Entries taken from a collection:
=-=-=

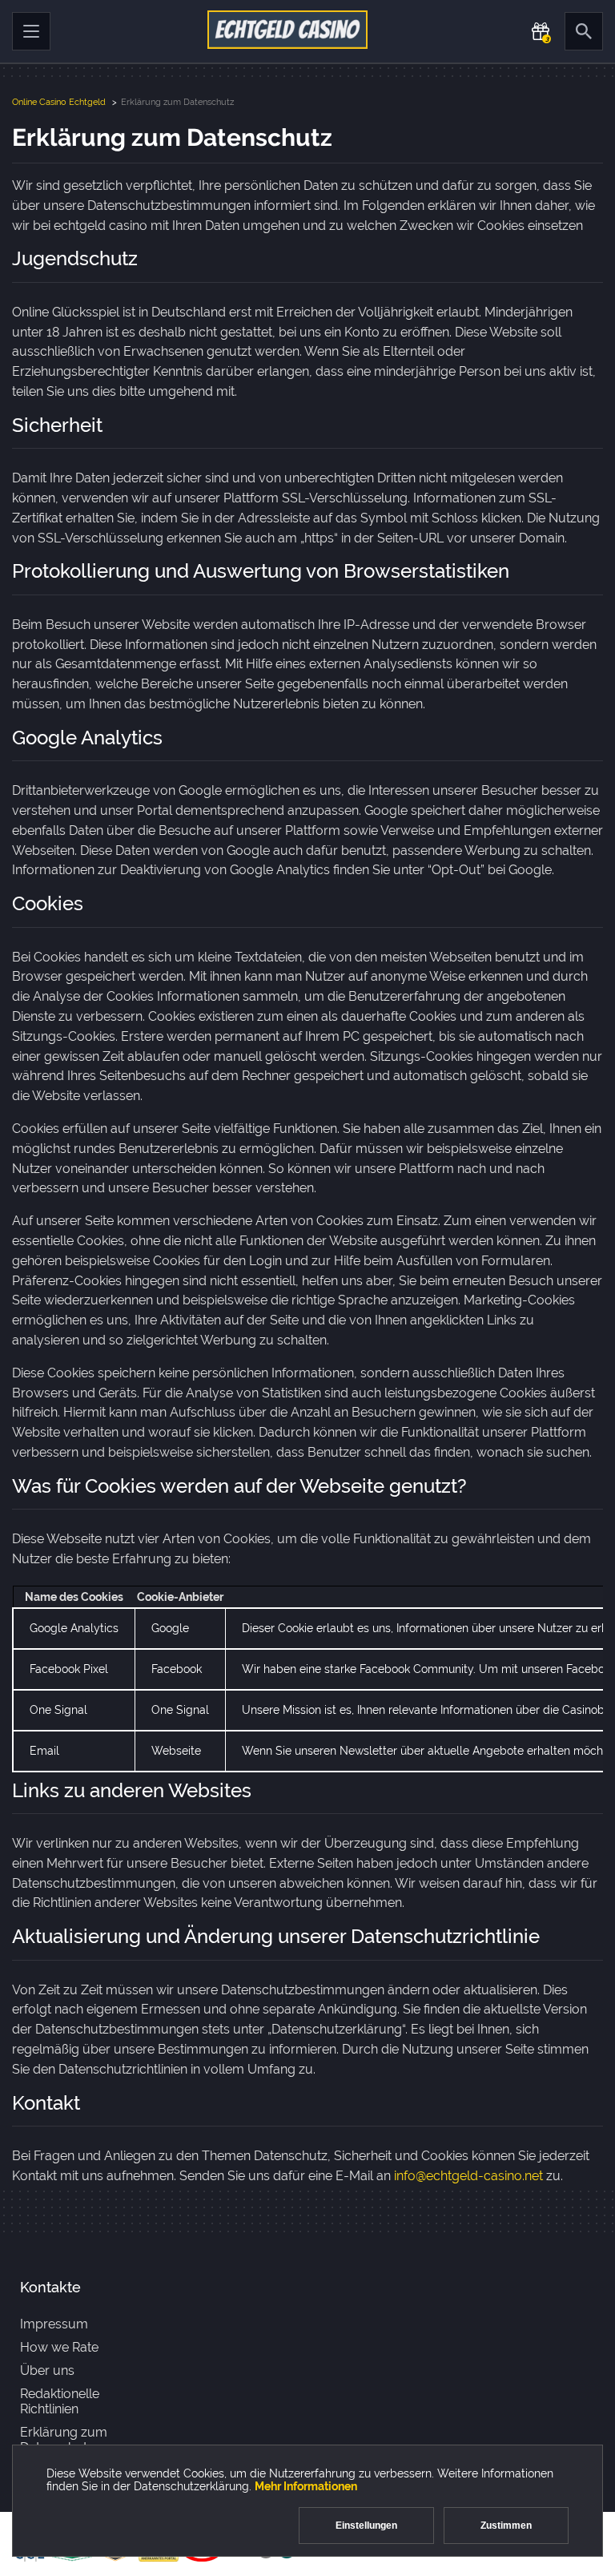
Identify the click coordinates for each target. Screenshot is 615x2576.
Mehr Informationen (306, 2486)
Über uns (47, 2370)
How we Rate (59, 2347)
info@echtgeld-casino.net (468, 2175)
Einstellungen (366, 2525)
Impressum (54, 2324)
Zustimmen (506, 2525)
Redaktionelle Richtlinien (59, 2401)
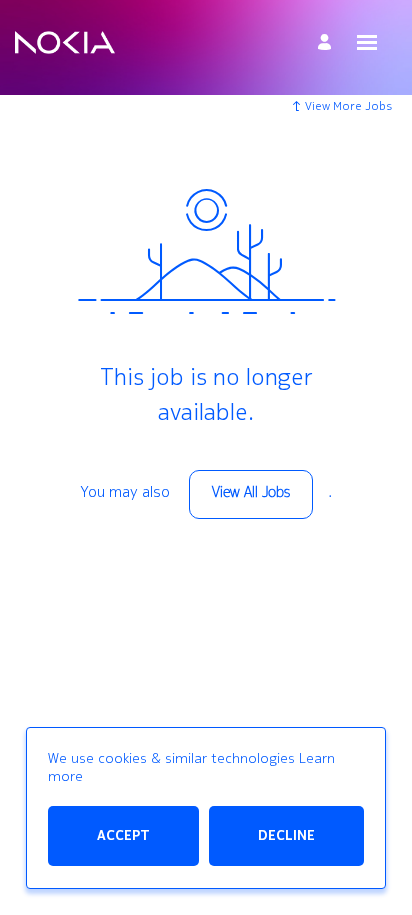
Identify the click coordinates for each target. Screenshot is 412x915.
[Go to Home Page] (65, 43)
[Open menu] (367, 42)
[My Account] (327, 42)
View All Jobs (251, 494)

=-=-=

◆ WORK TASK
For each line of the entries that holds the word "target", pull that line out.

◆ SOLVED PROBLEM
Identify the click coordinates for each target. Screenshot is 615x2576.
Identify the click coordinates for each target. Screenshot is 412x915.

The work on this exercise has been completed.